By now you are aware that the much anticipated final ruling from the Department of Health and Human Services (HHS) regarding regulations implementing the security, privacy, and data breach notification provisions of the HITECH Act were released on January 17, 2013. The HHS’s hope in issuing this final rule is to strengthen the data and security protection for individuals’ health information. This ruling finalizes an interim modified HIPAA Breach Notification Rule, which has been in effect since 2009. The new regulations tafe effect on March 26, 2013 but medical organizations and their business associates have until September 23 to fully comply. Here are some key changes made by the final ruling:
- Expanded “Business Associate” Definition: The definition now includes any entity that facilitates data transmission such as health information organizations, subcontractors and vendors of personal health records. Business associates are now directly liable under the Security Rule and various provisions of the Privacy Rule.
- Security and Privacy Rules Amendments: More extensive notices of privacy practices are now required and there are stricter limitations on the use of protected health information for fundraising and marketing activities. In addition, individuals’ rights to obtain electronic copies of their health records have been expanded.
- Amending the Definition of “Breach”: In finalizing the Breach Notification Rule, a data breach is now defined to have occurred if there has been any unauthorized acquisition, access, use, or disclosure of protected health information (PHI) unless it can be proved that the likelihood that the PHI has been compromised is low.
- Enforcement Rule Amendments: Penalties for violations increased and less affirmative defenses are acceptable. The maximum penalty for a HIPAA violation is now $50,000 per violation and $1.5 million for multiple identical violations. In the past, a medical entity’s reasonable lack of knowledge of a violation constituted an affirmative defense, but under the new rules, this is no longer accepted. An entity can claim a complete defense only if the violation was not due to willful neglect and corrected within thirty days of when the violation was discovered by the entity.

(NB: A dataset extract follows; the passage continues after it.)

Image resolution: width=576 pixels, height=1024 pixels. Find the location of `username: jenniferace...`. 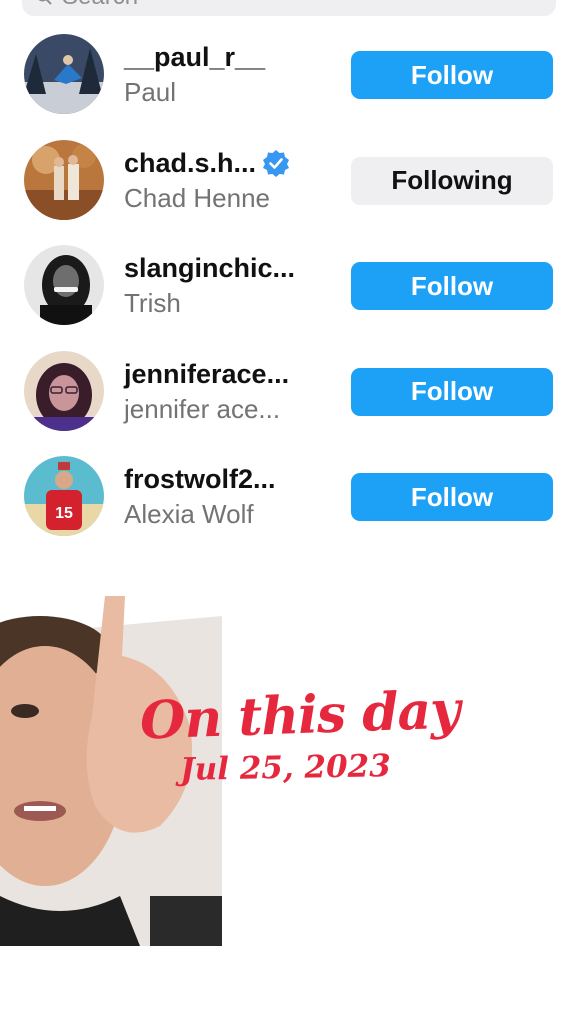

username: jenniferace... is located at coordinates (207, 374).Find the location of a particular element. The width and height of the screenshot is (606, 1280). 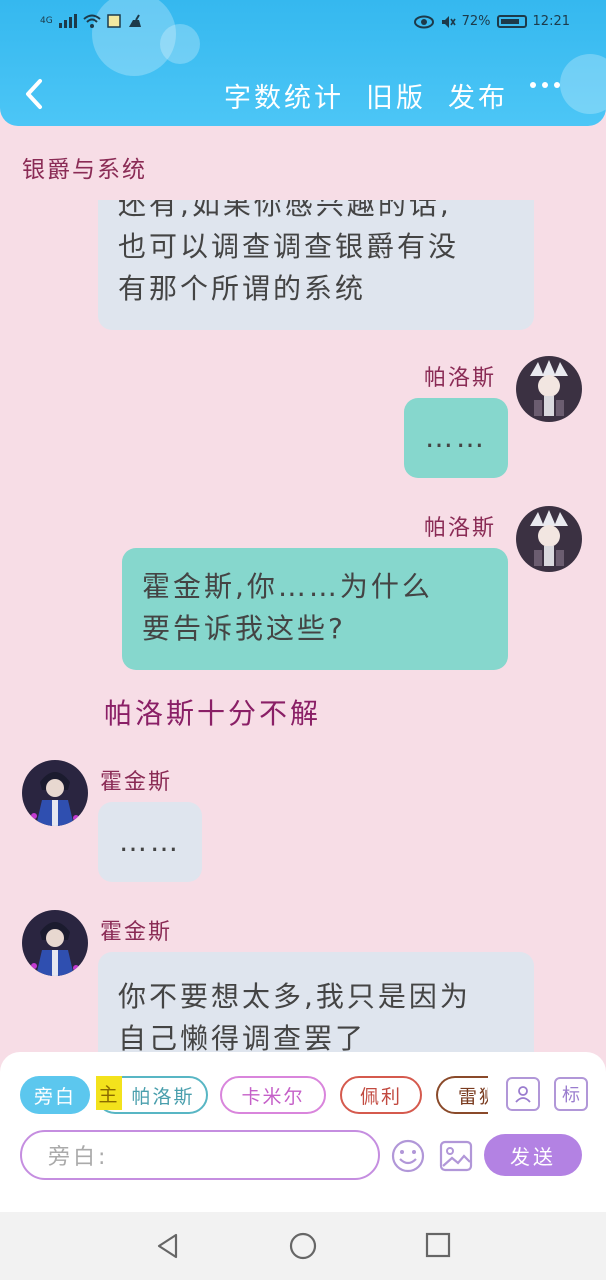

chip-label: 旁白 is located at coordinates (54, 1096).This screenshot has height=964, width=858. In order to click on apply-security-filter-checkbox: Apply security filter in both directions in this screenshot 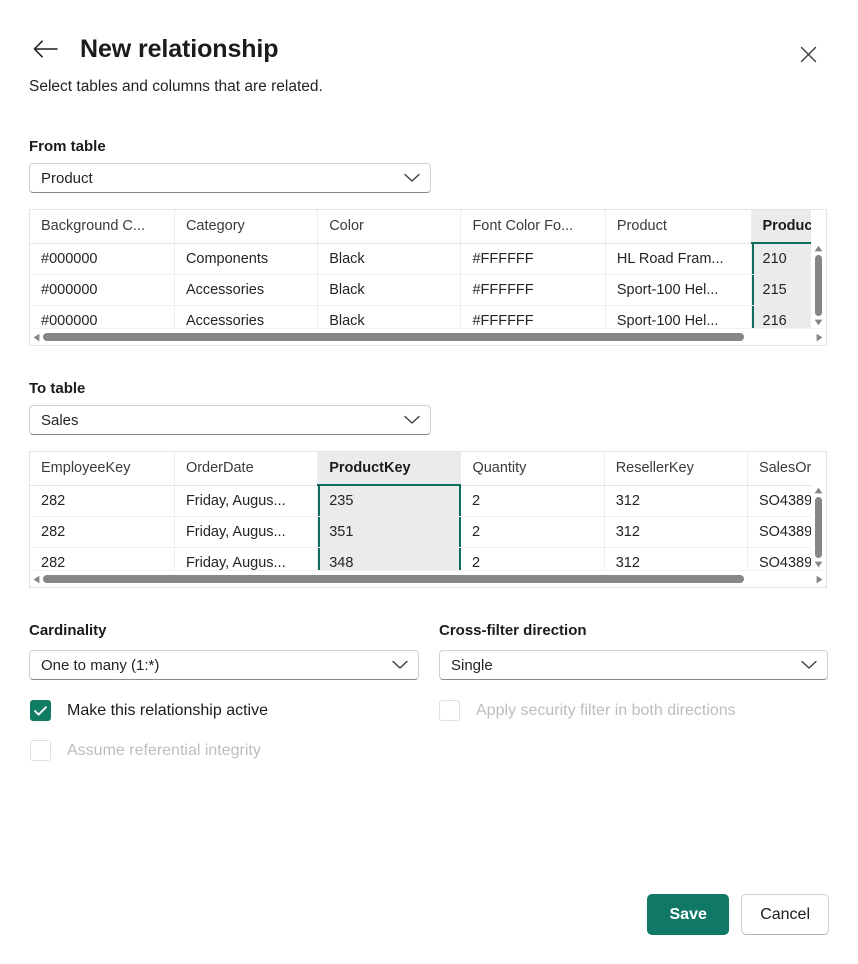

Last year, HHS executed a pilot program of auditing various medical organizations and their compliance with the HIPAA Rules. HHS plans to continue the HITECH-mandated audit program through 2013 and perhaps will consider extending to 2014 focusing on how well medical entities monitor their employees’ management of PHI. In the past, medical personnel’s improper handling of health records led to a number of medical data breaches resulting in substantial penalties.
This final ruling encompasses mandates by the HITECH Act with an aggressive enforcement policy and significant new burdens on medical organizations and their business associates. It would be wise if entities that handle HIPAA-protected information seek professional counsel and services to ensure they comply with the new regulations or risk the severe new fines.